What we decided to track about the actors was:

  1. The store location.
  2. Region.
  3. A shift of actors.

Finally, we discussed what else we would track, including in the POS and also from other platforms/outlets. We planned to track:

  1. The number of rewards being entered in the POS per location/shift in comparison with orders entered.
  2. Negative reviews by location/shift (on Yelp, through email, and on social media).
  3. Positive reviews by location/shift (on Yelp, through email, and on social media).

All reviews would be categorized by type.

The Outcome

So what does all of this mean?

When planning for data, you want to have questions and/or hypotheses to help you plan for that data.

Initially, we wanted data to measure against, so we wanted to know what stores/regions/shifts are not promoting or entering rewards programs properly.

Next, we want to be able to prove that the use of the Rewards Program Guide boosts correct use of redeeming rewards in the POS and helps clear up any confusion about presenting rewards.

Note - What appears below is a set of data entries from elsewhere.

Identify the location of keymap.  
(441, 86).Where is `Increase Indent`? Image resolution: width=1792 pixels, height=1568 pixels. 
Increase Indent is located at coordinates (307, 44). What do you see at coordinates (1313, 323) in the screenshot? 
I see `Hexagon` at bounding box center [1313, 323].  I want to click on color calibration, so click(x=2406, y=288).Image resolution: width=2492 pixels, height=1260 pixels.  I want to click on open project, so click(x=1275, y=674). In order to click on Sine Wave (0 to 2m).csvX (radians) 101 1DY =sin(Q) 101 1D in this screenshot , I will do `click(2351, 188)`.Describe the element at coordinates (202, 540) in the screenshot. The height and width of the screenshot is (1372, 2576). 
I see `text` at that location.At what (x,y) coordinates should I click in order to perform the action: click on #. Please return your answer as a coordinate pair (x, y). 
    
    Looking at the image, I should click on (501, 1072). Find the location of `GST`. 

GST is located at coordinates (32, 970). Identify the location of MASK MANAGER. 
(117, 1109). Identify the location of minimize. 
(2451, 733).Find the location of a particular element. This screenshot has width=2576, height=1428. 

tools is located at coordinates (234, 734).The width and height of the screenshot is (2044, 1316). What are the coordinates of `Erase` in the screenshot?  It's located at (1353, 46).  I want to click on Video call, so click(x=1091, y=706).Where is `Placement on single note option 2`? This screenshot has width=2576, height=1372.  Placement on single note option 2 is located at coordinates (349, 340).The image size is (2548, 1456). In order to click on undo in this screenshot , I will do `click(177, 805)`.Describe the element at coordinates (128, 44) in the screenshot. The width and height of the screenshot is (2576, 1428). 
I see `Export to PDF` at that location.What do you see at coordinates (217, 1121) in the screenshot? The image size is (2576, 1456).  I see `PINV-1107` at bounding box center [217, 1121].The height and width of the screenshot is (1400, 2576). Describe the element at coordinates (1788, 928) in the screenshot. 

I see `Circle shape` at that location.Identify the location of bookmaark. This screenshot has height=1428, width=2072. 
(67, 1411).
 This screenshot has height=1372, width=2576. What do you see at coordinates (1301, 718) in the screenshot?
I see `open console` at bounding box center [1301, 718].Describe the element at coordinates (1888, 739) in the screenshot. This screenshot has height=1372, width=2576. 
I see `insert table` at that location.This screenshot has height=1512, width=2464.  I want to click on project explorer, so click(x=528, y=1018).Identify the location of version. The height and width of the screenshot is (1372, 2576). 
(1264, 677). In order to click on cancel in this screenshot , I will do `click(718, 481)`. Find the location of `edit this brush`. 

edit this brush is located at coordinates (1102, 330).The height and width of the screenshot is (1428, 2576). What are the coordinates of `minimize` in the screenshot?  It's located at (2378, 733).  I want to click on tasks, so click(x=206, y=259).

Now that we know where the areas (by shift/region/location) of opportunity lie, we can test out how the Rewards Program Guide works. We are able to see how users (in specific store locations/regions/shifts) are interacting with the Rewards Program Guide and also the system. We bring that data into the Learning Record Store, alongside data on negative/positive reviews, and sales data. We chart all of it together.

After using the Rewards Program Guide, we should then be able to see if rewards are being entered into the system, if negative reviews drop, and see if sales eventually increase. Of course, that would be the ideal situation, but sometimes data tells us a very different story.

Once you have that data, you have to investigate the cause of it. The data is only the tipping off point. It's the questions we ask before and after gathering data that will lead to its meaningful use.